If the OH is on the right side of the Fischer for C-2, C-3, and C-4, it will be lower in the Haworth. If it is on the Fischer's left side, it will be higher up in the Haworth.
Draw the C-5 CH₂OH pointing up if the sugar is D.
Draw the C-1 OH pointing downward for the alpha for D-sugars (and up for the beta)
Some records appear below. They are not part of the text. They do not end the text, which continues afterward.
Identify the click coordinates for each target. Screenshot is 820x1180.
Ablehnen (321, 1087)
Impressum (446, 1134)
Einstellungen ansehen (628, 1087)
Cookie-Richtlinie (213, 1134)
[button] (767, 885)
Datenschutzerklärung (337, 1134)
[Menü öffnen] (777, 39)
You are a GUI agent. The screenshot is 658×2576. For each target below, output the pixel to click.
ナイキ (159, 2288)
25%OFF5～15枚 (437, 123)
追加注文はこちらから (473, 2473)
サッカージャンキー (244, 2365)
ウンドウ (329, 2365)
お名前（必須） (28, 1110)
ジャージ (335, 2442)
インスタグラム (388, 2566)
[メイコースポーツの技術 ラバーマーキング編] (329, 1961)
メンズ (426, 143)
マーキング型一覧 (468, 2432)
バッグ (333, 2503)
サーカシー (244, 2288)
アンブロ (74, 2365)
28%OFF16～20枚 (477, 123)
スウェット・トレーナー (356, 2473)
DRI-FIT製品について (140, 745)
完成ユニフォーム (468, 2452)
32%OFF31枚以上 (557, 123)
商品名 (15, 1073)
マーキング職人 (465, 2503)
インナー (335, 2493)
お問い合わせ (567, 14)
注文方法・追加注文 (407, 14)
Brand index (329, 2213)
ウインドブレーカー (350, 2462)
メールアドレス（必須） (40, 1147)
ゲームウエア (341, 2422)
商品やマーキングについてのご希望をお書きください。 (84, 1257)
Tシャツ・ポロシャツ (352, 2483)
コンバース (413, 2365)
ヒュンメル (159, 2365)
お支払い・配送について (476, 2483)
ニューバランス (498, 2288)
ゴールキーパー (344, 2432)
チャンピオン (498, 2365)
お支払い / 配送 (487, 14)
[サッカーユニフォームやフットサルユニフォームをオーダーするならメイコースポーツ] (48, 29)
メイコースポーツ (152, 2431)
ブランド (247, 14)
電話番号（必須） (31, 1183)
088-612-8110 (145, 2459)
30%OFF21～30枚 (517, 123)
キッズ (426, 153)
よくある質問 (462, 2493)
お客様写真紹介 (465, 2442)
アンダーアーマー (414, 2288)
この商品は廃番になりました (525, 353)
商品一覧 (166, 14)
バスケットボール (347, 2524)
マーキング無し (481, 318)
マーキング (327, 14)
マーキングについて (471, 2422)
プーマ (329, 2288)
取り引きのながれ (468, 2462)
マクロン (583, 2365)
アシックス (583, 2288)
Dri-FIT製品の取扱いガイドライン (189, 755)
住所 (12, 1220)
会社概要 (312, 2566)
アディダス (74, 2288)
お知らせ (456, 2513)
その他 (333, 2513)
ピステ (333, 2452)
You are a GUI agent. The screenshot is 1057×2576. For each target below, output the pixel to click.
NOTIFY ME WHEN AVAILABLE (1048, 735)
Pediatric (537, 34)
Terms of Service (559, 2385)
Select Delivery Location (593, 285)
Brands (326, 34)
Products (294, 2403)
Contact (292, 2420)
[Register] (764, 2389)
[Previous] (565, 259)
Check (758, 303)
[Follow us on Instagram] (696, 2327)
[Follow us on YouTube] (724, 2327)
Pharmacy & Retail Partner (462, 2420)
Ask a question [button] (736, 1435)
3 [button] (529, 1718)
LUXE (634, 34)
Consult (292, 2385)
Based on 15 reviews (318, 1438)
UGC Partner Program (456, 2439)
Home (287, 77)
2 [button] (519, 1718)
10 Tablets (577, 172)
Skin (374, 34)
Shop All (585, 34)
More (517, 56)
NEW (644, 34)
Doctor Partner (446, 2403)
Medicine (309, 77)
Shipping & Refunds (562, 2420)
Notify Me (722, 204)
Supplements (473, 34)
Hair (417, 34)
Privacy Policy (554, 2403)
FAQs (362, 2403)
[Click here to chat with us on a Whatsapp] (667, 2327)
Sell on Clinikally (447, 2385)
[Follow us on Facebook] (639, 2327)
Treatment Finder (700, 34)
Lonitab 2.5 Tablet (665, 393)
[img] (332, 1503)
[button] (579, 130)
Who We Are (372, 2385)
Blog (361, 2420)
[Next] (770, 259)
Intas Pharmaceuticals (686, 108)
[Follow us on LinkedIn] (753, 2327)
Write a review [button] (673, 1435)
To further understand the stereochemistry on the ring, a bond rotation on the C5 carbon is helpful. A bond rotation is accomplished by switching any three groups on a carbon. We'll therefore do the following three "moves":
H → OH
CH₂OH, OH
CH₂OH→ H
The C5-OH is no longer pointing downward after rotation; it is now to the side. Because of the tetrahedral structure of the carbon, I depicted the bond in the picture below as "dashed." I further dashed the C2-C1 bond.
This gives us the opportunity to depict the C5-OH attacking the carbonyl carbon and rupturing the C1-O pi link to generate a new O-C1 single bond.
We now have one of two rings after proton transfer, which we can represent as Haworth projections.
Hence, The O from carbon 5 becomes the O in the ring.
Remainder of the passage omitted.